USAFacts has been around for a couple of years now so while it’s not an idea from this week, it certainly is a refreshing idea. And a BIG one at that!
BIG Idea #3: From TV to ‘The Tube’
For a few years, my only interest in the Emmy Awards was the fashion. Unless I had seen an episode of a network sitcom on an airplane [I’m looking at you Big Bang Theory], watched it on Netflix, or streamed it, I probably hadn’t seen it. That has all changed.
This year was the 70th Emmy Awards, an amazing milestone for “the biggest night in television”. But since HBO took home most of the statues and officially changed the rules of play (or should I say “pay”) almost 20 years ago, it hasn't been the biggest night for the networks or for TV as we once knew it. Even the Emmy website now describes the award as recognizing “excellence within various areas of television and emerging media.”
The feeling of impending network doom wasn't subtle last night, starting with the opening monologue when the evening’s host NBC SNL celeb Colin Jost thanked the thousands in the room and “the hundreds watching at home”. His Weekend Update partner and co-host Michael Che got straight to the point when he proclaimed, “Our network, NBC has the most nominations of any broadcast network, which is kind of like being the sexiest person on life support. It’s not great.”
It’s not. The awards reinforced the point when Netflix – the industry disrupter and modern-day villain of TV – tied HBO with 23 wins, after receiving the most nominations this year. Turns out spending $8 billion on original content is a winning strategy and making programming available via commercial-free streaming all day every day, a very popular format.
So when SNL boss and NBC exec Lorne Michaels in his acceptance speech for the Best Variety Sketch Emmy (one of only a handful for the network) opined that “in 1975 when we started, there were a lot of articles for most of that decade about how the networks wouldn’t be around much longer, and here we are, it’s 2018 and we’re the Emmys and we’re on NBC" he looked like parody of himself. 1975? Wha’??? At a time when the networks are trying desperately to recalibrate their business models to counter “the Netflix effect” he was either eulogizing or providing some good fodder for a skit this weekend.
It’s almost as ridiculous as the response former Time Warner CEO Jeff Bewkes made a few years back when asked if Netflix was a threat to traditional media. He laughed, “It's a little bit like, is the Albanian army going to take over the world.”
Today, the service has more than 120 million subscribers around the world and has made more than $3.9 billion in revenue in one quarter alone. So, we should be watching for the Albanians. Or in the very least feel certain the Albanians are watching Netflix.

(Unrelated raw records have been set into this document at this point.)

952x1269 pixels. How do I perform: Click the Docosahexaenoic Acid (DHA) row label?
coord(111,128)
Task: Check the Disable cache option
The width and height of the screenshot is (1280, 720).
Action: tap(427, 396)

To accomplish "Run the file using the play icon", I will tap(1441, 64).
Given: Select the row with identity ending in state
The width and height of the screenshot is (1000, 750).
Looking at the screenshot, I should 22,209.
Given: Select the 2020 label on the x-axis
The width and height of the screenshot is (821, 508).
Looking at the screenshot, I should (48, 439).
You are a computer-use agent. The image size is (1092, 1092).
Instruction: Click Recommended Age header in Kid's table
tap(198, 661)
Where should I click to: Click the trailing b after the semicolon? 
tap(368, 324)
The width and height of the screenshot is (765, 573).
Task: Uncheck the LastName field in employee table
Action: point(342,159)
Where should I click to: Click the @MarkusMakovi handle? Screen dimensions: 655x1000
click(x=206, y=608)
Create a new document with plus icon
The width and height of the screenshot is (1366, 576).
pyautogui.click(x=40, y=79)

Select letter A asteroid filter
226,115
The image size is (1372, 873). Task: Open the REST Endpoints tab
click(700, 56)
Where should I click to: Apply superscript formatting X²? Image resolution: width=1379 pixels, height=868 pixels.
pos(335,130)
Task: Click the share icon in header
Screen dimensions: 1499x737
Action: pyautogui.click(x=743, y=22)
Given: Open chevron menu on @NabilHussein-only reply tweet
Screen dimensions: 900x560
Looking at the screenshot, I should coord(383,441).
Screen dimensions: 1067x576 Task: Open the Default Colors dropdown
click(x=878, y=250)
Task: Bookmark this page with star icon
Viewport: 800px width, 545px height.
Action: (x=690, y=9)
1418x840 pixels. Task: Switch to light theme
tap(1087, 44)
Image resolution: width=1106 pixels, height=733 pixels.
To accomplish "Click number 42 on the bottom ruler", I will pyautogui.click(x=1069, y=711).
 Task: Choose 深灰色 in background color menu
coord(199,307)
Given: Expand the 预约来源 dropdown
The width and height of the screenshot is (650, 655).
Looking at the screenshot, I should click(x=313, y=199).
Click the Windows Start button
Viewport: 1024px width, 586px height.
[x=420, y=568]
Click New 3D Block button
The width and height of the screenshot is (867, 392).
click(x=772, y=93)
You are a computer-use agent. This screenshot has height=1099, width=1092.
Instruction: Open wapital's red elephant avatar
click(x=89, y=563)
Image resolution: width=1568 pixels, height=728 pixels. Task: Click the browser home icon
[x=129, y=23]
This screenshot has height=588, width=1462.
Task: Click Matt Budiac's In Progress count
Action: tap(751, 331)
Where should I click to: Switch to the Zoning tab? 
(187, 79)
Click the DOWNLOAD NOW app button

Netflix dwarfs all comers right now but with Apple, Disney, Amazon and Alphabet’s YouTube all playing in original content and digital and streaming, it is hard to predict where the industry is headed.
As Netflix co-founder Marc Randolph has said, “the whole method of storytelling is changing."
So who will change the game next? I’m picking YouTube as the one to watch [pun intended]. Already untouchable in streaming, YouTube launched YouTube TV in the USA last year – a sleek, user friendly, paid live streaming service with programming from all of the major networks and more. At the same time, YouTube’s ad-free, subscription programming service YouTube Premium gives subscribers access to its growing list of original shows. While it still spends nothing on development compared to Netflix and latest estimates suggest it has only about two million subscribers (a fraction of the Netflix number).
Managing Director of YouTube/Video Global Solutions, Debbie Weinstein states that YouTube has well “over a Billion users and each day those users watch a billion hours of video.” TV screens now account for 150 million hours per day of watch time.
Put it all together and you've got the makings of the next BIG disruptor in TV. We may not know what that looks like yet, but there is a really good chance Alphabet is figuring it out. Stay tuned…
If you’re enjoying this blog, please pass it on and feel free to share any ideas – your own or others – with me at firstname.lastname@example.org, using the Subject Line: Here’s a BIG Idea!
Until next week, this was The Week in BIG Ideas!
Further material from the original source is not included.